13. The system of claim 10, wherein the end effector base includes a housing with an adaptor rail track, and the instrument adaptor includes an adaptor rail configured to slidably mate with the adaptor rail track.

14. The system of claim 13, wherein the end effector base includes a hall sensor array next to the adaptor rail track, and the instrument adaptor includes a magnet, wherein the hall sensor array include a linear pattern of hall sensors that detect the location of the instrument adaptor along the adaptor rail track.

15. The system of claim 10, wherein the end effector base includes a control board providing bi-directional communication to the surgical arm and instrument adaptor, and a base motor and gearhead for providing rotary motion to the instrument.

16. The system of claim 10, wherein the instrument adaptor includes a motor configured to provide rotational or oscillating motion to the instrument.

17. The system of claim 10, wherein the instrument adaptor includes a battery and wireless transmitter and/or receiver for providing wireless communication to the on-board computer.
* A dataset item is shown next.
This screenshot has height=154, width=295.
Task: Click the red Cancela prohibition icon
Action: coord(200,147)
18. A method of robotic navigation comprising:

providing a multi-arm surgical robotic system comprising a pair of surgical arms, a display, and a machine vision camera supported on a single mobile cart, and a separate powered machine vision end effector having an end effector base, an instrument adaptor, and an instrument;

attaching the end effector base to one of the surgical arms of the multi-arm surgical robotic system;

inserting the instrument adaptor, top down, into the end effector base by sliding an adaptor rail of the instrument adaptor into an adaptor rail track of the end effector base;

attaching the instrument to the instrument adaptor with a quick connector;

positioning the multi-arm surgical robotic system near an operating room table; and

performing a surgical procedure with the assistance of the surgical arms.
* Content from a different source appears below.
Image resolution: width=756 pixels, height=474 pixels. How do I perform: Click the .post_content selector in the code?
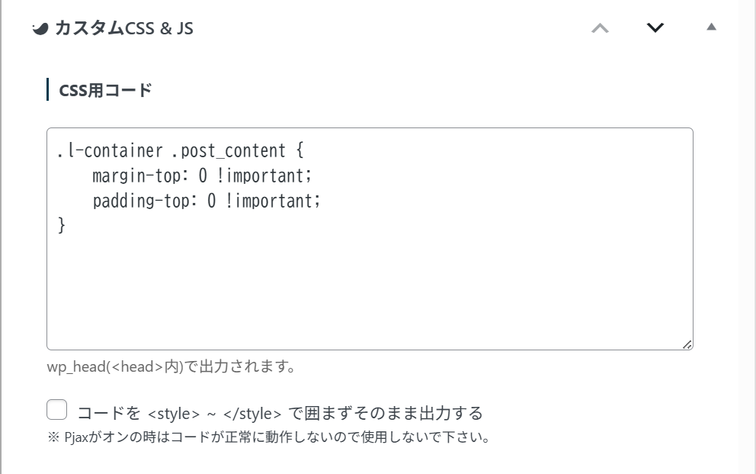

19. The method of claim 18, wherein the slidable mating of the instrument adaptor with the end effector base allows for guidance control and assistance control, wherein for guidance control, the surgical arm moves to a linear trajectory and a user controls a depth of the instrument along the linear trajectory, and for assistance control, the instrument adaptor is securely attached to the end effector base for active movement by the surgical arm.

20. The method of claim 18, wherein when a drive button on the instrument adaptor is depressed, a signal is sent to the control board to rotate a motor in the end effector base at a given speed, thereby rotating the instrument.